Assim, o foco está muito mais em antecipar a detecção de possíveis problemas causados pela produção animal sem uso de antibióticos e resistência antimicrobiana do que em tratar o animal. E os probióticos e produtos de exclusão competitiva (EC) são fortes candidatos, pois são alternativas eficazes para prevenção de doenças e síndromes em aves, proporcionando performance e resposta imunológica dos animais.
Como a tecnologia pode ser uma parceira estratégica para o mercado de avicultura?
As novas tecnologias já estão em desenvolvimento ou em uso em todos os segmentos avícolas. Por meio de IoT (Internet das Coisas), as granjas se beneficiam com uso de sensores e computadores, monitoramento à distância das práticas de manejo e gestão do ambiente de criação, entre outras. E a tendência é que sejam incorporadas com maior velocidade no dia a dia da produção.
O resultado será uma maior agilidade em diagnosticar problemas, com antecipação nas ações para mitigar os erros encontrados e a maior rastreabilidade. Tudo isso é essencial para manter a competitividade da produção. Com a adoção de novas tecnologias, seguramente aumentaremos a previsibilidade e, assim, melhoraremos os resultados econômicos.
Quais tendências você acredita que devem se concretizar nos próximos meses?
Minha percepção é que o futuro do consumo de proteínas animais e demais alimentos será moldado por questões voltadas para sustentabilidade, bem estar animal e bem estar do trabalhador. A qualidade nutricional e sanitária dos alimentos também ganha cada vez mais destaque, assim como a praticidade de uso (produtos já elaborados, semiprontos ou prontos) e foco em diversificar e ampliar canais de venda.

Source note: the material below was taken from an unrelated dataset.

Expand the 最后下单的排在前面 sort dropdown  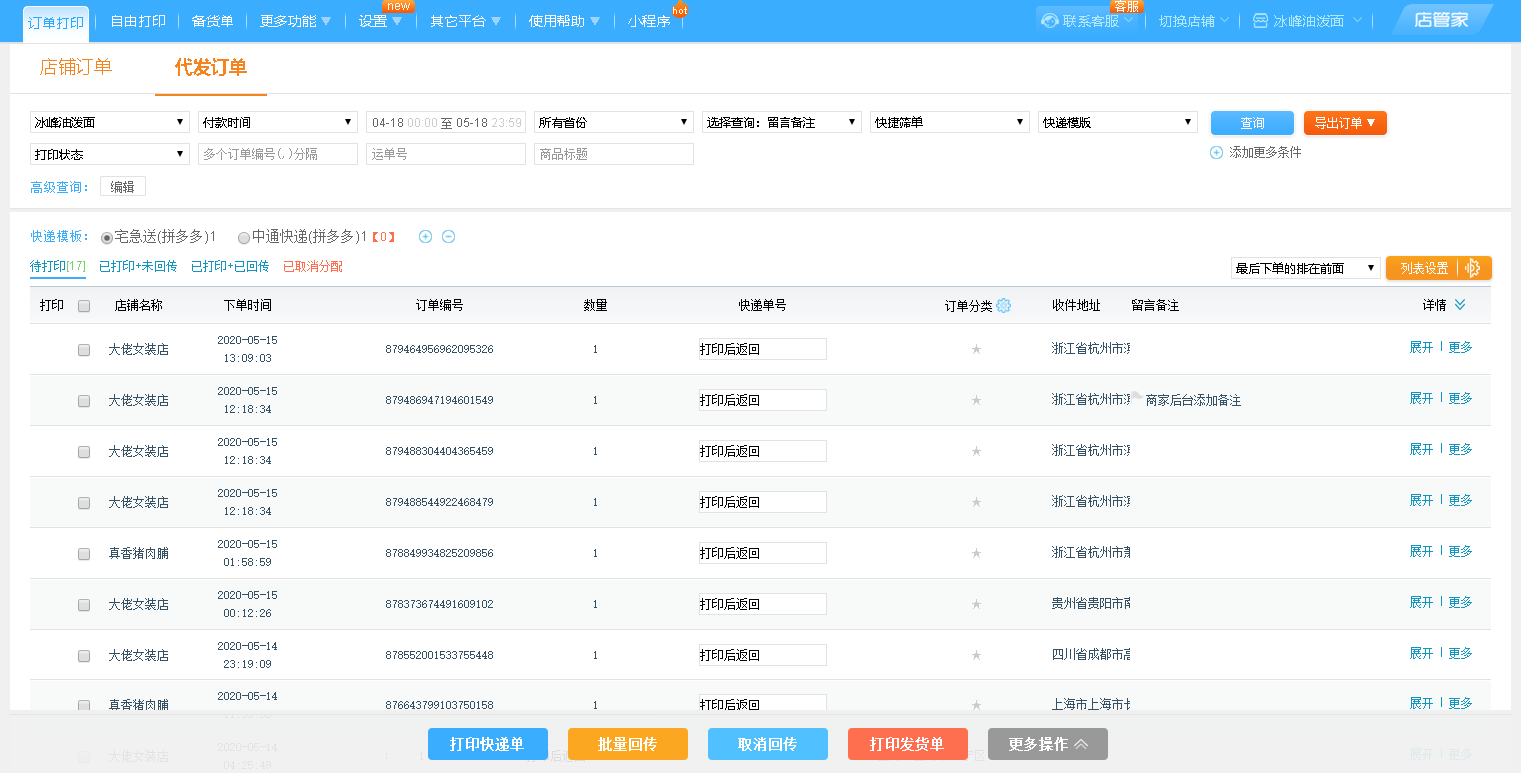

Lembro que o mundo hoje possui pouco mais de 50% da população urbana. Entretanto, no Brasil já nos aproximamos de 90%. Em São Paulo já estão à venda apartamentos de 10 m2. Qual o impacto que isso trará no consumo de alimentos? As empresas cuja venda principal ainda é restrita a cortes, ou ainda frango inteiro, precisam se preparar para investir em uma linha de alimentos mais variada, como a de processados.